Since I learned about aluminum in normal antiperspirant about 20 years ago, I have been searching for the best non-toxic deodorant. For whatever reason, most “natural” deodorants just don’t work for me at all.

But several years ago I found Alvera Aloe & Almond Deodorant. It works and smells lovely. It’s not tested on animals and it has ingredients I can pronounce. The problem: not very many stores carry it. So over the years I’ve gone from natural store to natural store looking for it, I’ve stocked up from time to time, I’ve had stores order it, and I’ve ordered it online, but all that is time consuming, frustrating, and resource-depleting. I did this for years!

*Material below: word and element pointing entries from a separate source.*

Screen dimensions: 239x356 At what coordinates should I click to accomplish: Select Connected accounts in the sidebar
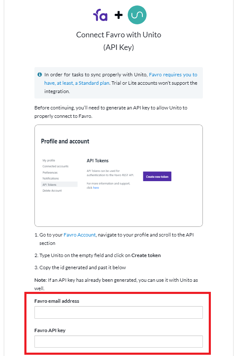point(55,166)
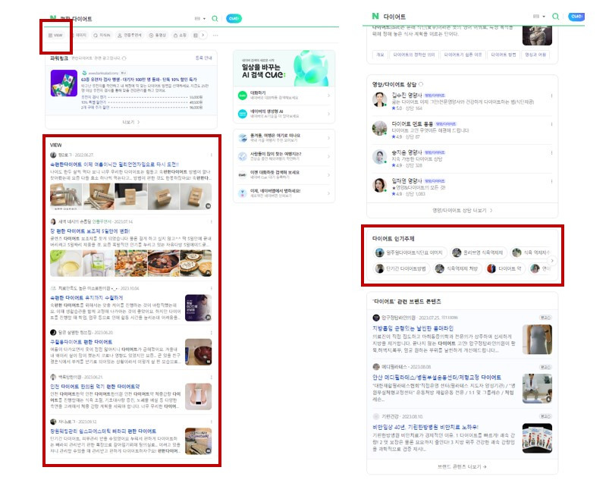The image size is (609, 486).
Task: Click the video icon on the 동영상 tab
Action: [150, 35]
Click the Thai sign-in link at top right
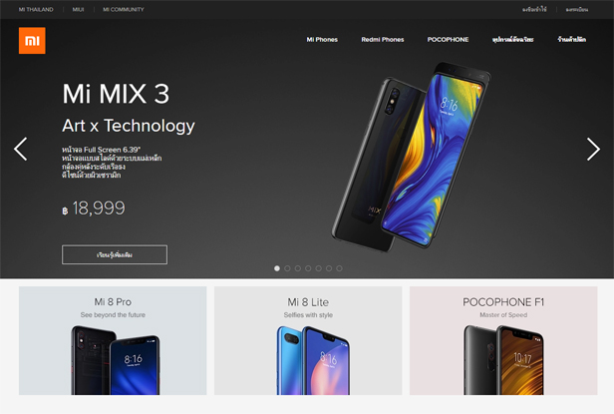Image resolution: width=614 pixels, height=414 pixels. [x=534, y=9]
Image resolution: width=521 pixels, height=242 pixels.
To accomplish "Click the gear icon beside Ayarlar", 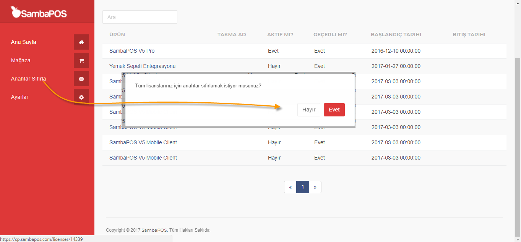I will tap(81, 97).
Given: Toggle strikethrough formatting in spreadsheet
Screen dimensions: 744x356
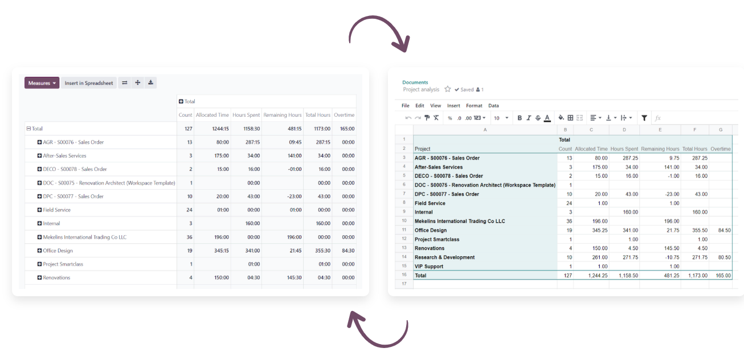Looking at the screenshot, I should [538, 118].
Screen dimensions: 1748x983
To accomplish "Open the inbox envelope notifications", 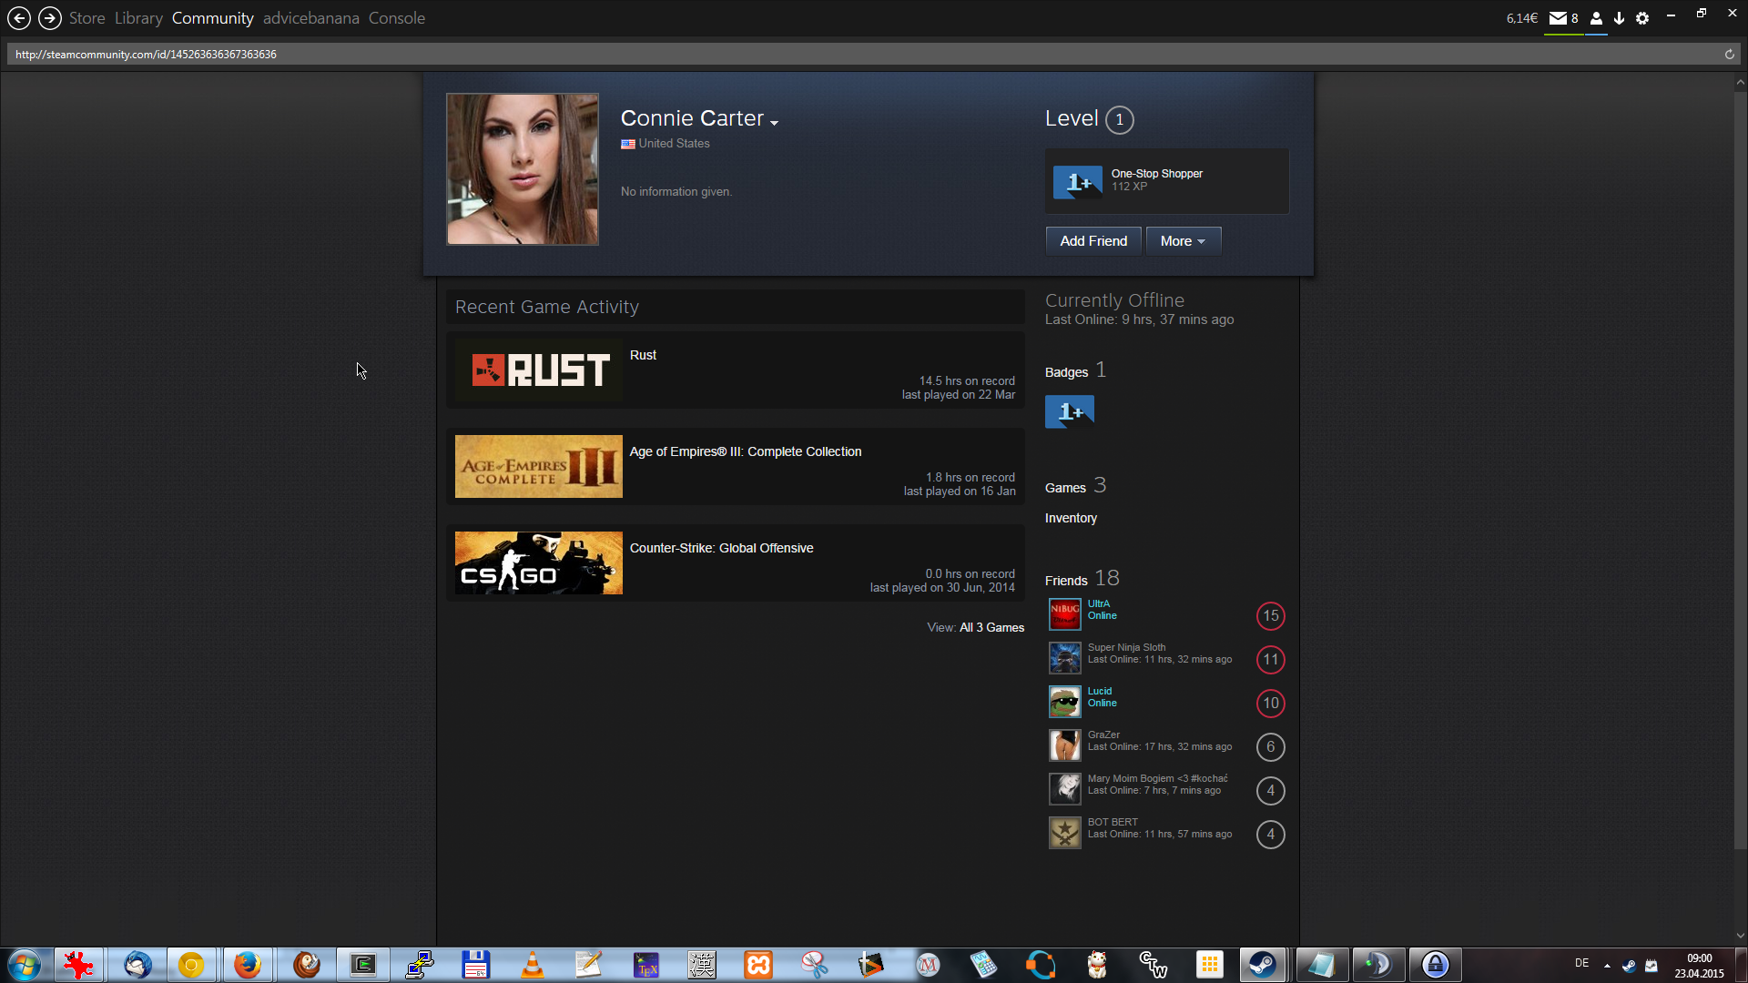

That is, until the week my husband was in the hospital a little over a year ago. I brought him a bag from home that included a brush, shaving supplies, … and our only stick of deodorant. So, after stepping out of a nice clean shower at home, I desperately searched for an alternative. I reasoned to myself that if baking soda works on my hair, why not try it on my underarms? Afterall, it’s an ingredient in many deodorants…. So I used it like baby powder, just a splash.

And it was the best deodorant I’ve ever used. No kidding.

The following day, I didn’t need to re-apply. Amazing!!

But then… on day 3, I realized my left underarm was itching a bit. So I did some online research, and found that straight baking soda might be too strong. Apparently, you need just a tiny bit. In my various hours of research, I came upon a solution: mixing baking soda with cornstarch. The cornstarch actually works as a light antiperspirant, and the baking soda deodorizes.

I’ve been using it for over a year now, and I love it. Absolutely love it.


  1. In a reusable and resealable container, mix 1 part baking soda with 6 parts cornstarch.
  2. Close the container and shake vigorously for about a minute, to thoroughly mix the two powders.
  3. Then dab a small amount to the skin of your armpits with a soft cotton cloth, cotton ball, or cosmetic applicator. Apply as if you were lightly applying baby powder or cosmetic powder.
How hard is that?


  • If this recipe is too harsh on your skin (it would only be that way for people with extra sensitive skin), you can mix 1 part baking soda with 6 parts coconut oil. I use this variation, and it works equally well, though sometimes I need to reapply in the middle of a particularly sweaty day. I just keep a small container at work, just like I used to have a stick of deodorant.
  • If you decide that straight baking soda isn’t right for you, you might try “The Rock” or use one of the recipes here, here or here for homemade deodorant.

Final Notes
  • The application should last at least a day – for me it lasts at least 2 days!
  • This method hasn’t left any stains or residues on my white or black clothing. It seems to do better than normal deodorant in that regard! (Still, of course use caution with expensive and/or hard-to-clean items, as you would with any deodorant.)
  • A nice way to store your deodorant powder is in an antique cosmetic jar (above), which you can pick up at a garage sale or thrift store.
  • Baking soda (aka sodium bicarbonate) is aluminum free.
  • Curious how conventional antiperspirants work? Find out here.

Do You Make Your Own Deodorant?

If you do, how do you make it? And if you don't, would you consider trying it?